What is needed:
Set down every line below, word for word.

Stored items

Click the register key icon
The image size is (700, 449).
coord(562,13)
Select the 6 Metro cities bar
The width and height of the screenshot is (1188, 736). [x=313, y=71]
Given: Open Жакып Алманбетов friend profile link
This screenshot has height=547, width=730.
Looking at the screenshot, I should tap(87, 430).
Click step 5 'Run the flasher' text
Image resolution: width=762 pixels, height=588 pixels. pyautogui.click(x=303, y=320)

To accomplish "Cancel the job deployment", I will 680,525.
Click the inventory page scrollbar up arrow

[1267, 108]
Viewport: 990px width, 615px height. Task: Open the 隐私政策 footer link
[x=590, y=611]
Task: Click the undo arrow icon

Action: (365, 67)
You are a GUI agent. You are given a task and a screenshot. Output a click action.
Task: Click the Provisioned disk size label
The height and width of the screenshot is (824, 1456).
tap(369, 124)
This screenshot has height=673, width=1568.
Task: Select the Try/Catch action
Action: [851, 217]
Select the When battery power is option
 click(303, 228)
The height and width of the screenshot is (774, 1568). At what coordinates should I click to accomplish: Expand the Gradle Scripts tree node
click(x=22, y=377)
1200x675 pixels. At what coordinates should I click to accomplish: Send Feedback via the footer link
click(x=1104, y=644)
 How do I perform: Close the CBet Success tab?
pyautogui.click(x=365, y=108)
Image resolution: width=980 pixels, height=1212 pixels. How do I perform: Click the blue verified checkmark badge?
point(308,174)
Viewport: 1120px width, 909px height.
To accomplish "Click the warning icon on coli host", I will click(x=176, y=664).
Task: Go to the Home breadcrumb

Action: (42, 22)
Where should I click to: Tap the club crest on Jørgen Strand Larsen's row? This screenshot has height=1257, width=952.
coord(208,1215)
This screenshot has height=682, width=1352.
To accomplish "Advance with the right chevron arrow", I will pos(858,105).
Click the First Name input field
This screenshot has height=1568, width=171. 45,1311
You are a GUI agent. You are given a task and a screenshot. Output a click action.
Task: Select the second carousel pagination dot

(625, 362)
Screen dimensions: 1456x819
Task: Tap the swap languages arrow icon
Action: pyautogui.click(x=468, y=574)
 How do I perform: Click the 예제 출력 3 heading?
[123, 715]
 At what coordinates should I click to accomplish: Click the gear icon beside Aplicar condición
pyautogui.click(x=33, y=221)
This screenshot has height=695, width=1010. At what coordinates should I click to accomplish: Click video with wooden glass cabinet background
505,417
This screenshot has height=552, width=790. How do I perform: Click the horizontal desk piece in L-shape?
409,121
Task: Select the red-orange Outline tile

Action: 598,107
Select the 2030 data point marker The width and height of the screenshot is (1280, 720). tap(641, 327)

Exercise result:
Click the register key icon
The image size is (700, 449).
coord(562,13)
Select the 6 Metro cities bar
The width and height of the screenshot is (1188, 736). [x=313, y=71]
Given: Open Жакып Алманбетов friend profile link
This screenshot has height=547, width=730.
Looking at the screenshot, I should tap(87, 430).
Click step 5 'Run the flasher' text
Image resolution: width=762 pixels, height=588 pixels. pyautogui.click(x=303, y=320)

To accomplish "Cancel the job deployment", I will 680,525.
Click the inventory page scrollbar up arrow

[1267, 108]
Viewport: 990px width, 615px height. Task: Open the 隐私政策 footer link
[x=590, y=611]
Task: Click the undo arrow icon

Action: (365, 67)
You are a GUI agent. You are given a task and a screenshot. Output a click action.
Task: Click the Provisioned disk size label
The height and width of the screenshot is (824, 1456).
tap(369, 124)
This screenshot has height=673, width=1568.
Task: Select the Try/Catch action
Action: [851, 217]
Select the When battery power is option
 click(303, 228)
The height and width of the screenshot is (774, 1568). At what coordinates should I click to accomplish: Expand the Gradle Scripts tree node
click(x=22, y=377)
1200x675 pixels. At what coordinates should I click to accomplish: Send Feedback via the footer link
click(x=1104, y=644)
 How do I perform: Close the CBet Success tab?
pyautogui.click(x=365, y=108)
Image resolution: width=980 pixels, height=1212 pixels. How do I perform: Click the blue verified checkmark badge?
point(308,174)
Viewport: 1120px width, 909px height.
To accomplish "Click the warning icon on coli host", I will click(x=176, y=664).
Task: Go to the Home breadcrumb

Action: (42, 22)
Where should I click to: Tap the club crest on Jørgen Strand Larsen's row? This screenshot has height=1257, width=952.
coord(208,1215)
This screenshot has height=682, width=1352.
To accomplish "Advance with the right chevron arrow", I will pos(858,105).
Click the First Name input field
This screenshot has height=1568, width=171. 45,1311
You are a GUI agent. You are given a task and a screenshot. Output a click action.
Task: Select the second carousel pagination dot

(625, 362)
Screen dimensions: 1456x819
Task: Tap the swap languages arrow icon
Action: pyautogui.click(x=468, y=574)
 How do I perform: Click the 예제 출력 3 heading?
[123, 715]
 At what coordinates should I click to accomplish: Click the gear icon beside Aplicar condición
pyautogui.click(x=33, y=221)
This screenshot has height=695, width=1010. At what coordinates should I click to accomplish: Click video with wooden glass cabinet background
505,417
This screenshot has height=552, width=790. How do I perform: Click the horizontal desk piece in L-shape?
409,121
Task: Select the red-orange Outline tile

Action: 598,107
Select the 2030 data point marker The width and height of the screenshot is (1280, 720). tap(641, 327)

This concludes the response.